I don't know where it all went wrong. For three years we had poured our love into one another. We had a beautiful baby girl out of those memories shared. But now I feel like everything is crashing and burning. Everything is becoming something it's not suppose to be.
Me and my Husband got together March 23, 2016, and we were so in love. I remember he would treat me like a queen. We would laugh until we would cry and couldn't stand not to be around each other; some would call it puppy love. We met in a parking lot in a nothing-to-do town. It was just a normal day , my mother driving, me in the passenger seat, and my sister and her boyfriend was in the backseat when we drove through the lot and seen a dark haired boy running and my sisters boyfriend Devin hollered at us to stop so he could see why he was running like he was trying to get away from something. Well we had stopped and all the while I'm looking at this boy and realizing that not only is he a very good looking piece of man but also I'm wearing my spring cleaning clothes and look like a hobo off the streets. Anyways Devin walked up to my window and asked my mother if we could drop him off at his house and my mother being the good Christian lady she was of course obliged. We started down the road and my future husband says,"Man, I was running from the cops!!" Very loudly. And my mother give me the look because she knew all too soon how i thought he looked. She had already disapproved of him. It went from there and we eventually started texting each other...going on walks in the park. And just hanging out. We had such an amazing time with each other. Until he had to move. He moved to a different state and we realized he couldn't come back because he had no transportation to come see me and no means of even contacting me at one point. So we had to break it off. We both went our seperate ways until he came back. We started talking again and it turned into a beautiful relationship being two very young naiive kids. We thought thought could stop us. We were it. We were the new thing and nothing could stop us.

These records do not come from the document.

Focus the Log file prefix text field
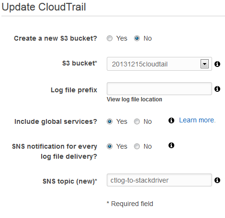The height and width of the screenshot is (218, 225). [x=159, y=88]
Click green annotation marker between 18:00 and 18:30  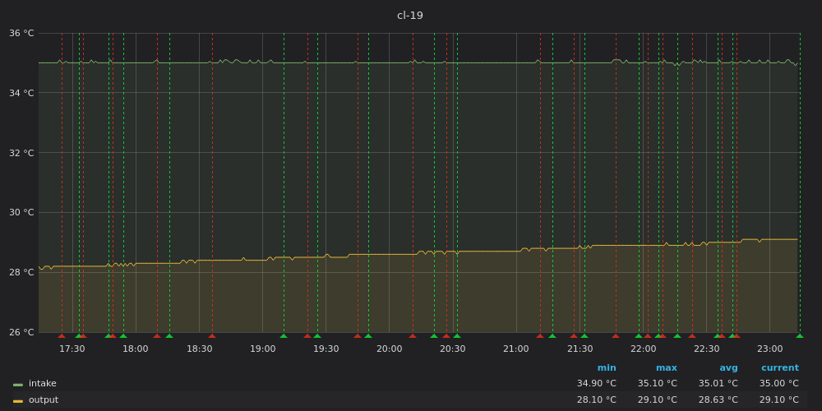coord(169,335)
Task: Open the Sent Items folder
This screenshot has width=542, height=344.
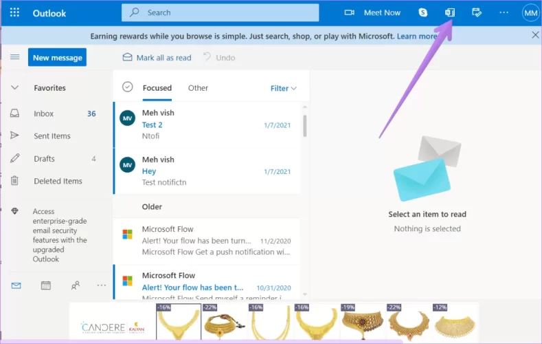Action: click(52, 136)
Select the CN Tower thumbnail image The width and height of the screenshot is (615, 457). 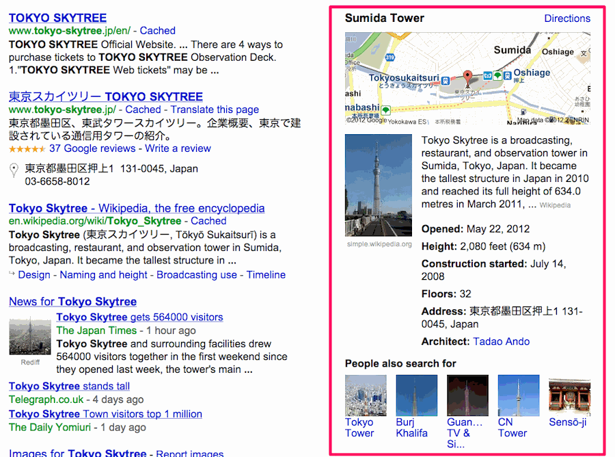(x=519, y=395)
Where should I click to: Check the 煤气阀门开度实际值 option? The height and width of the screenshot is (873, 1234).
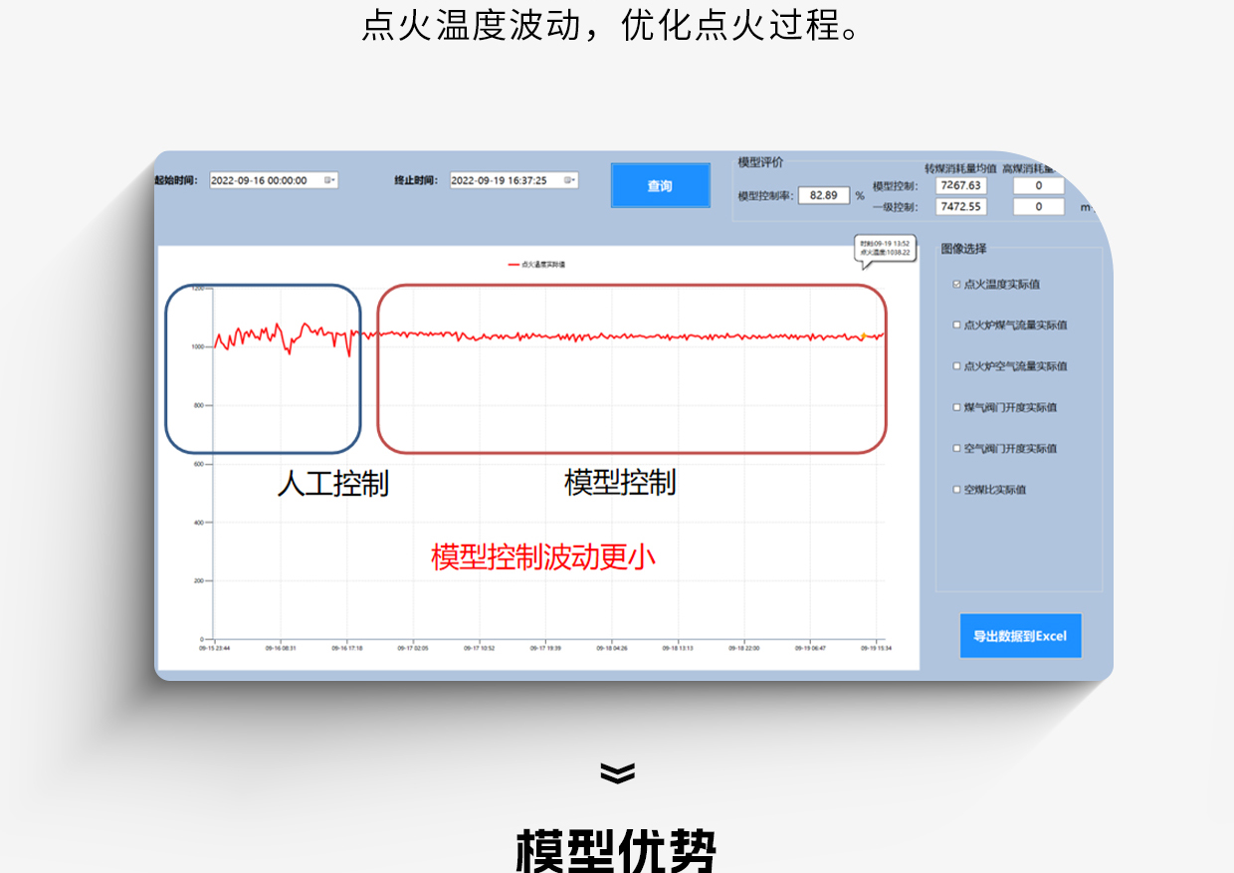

Fast forward we have a child we're married and we're never happy with each other anymore. He stays so mad with me and I stay so upset with him. We constantly fight and are constantly at each other's throats. We never knew it'd be like this. Deep down we know we still love each other deeply were just tired of arguing and bickering all the time. Why can't we just be happy like the old days. We always get told to work it out or behave ourselves but how when everything we even say to each other is a fight. I just wants our laughs back and the countless kisses. Now we don't even sleep in the same room. I just want to be happy with him. I don't want anyone else but him. Thats all. I want us to make it for our daughter but also for us because we're a team. We were always suppose to b a team..I just don't know where it stopped. I don't know what's changed. He says it's me, says tht I've changed n I'm not the same woman he married and that he doesn't do wrong. It's my fault. But to me I don't wanna place blame on me or him...I just want us to b happy that's all. Just happy. Thts all I ask for.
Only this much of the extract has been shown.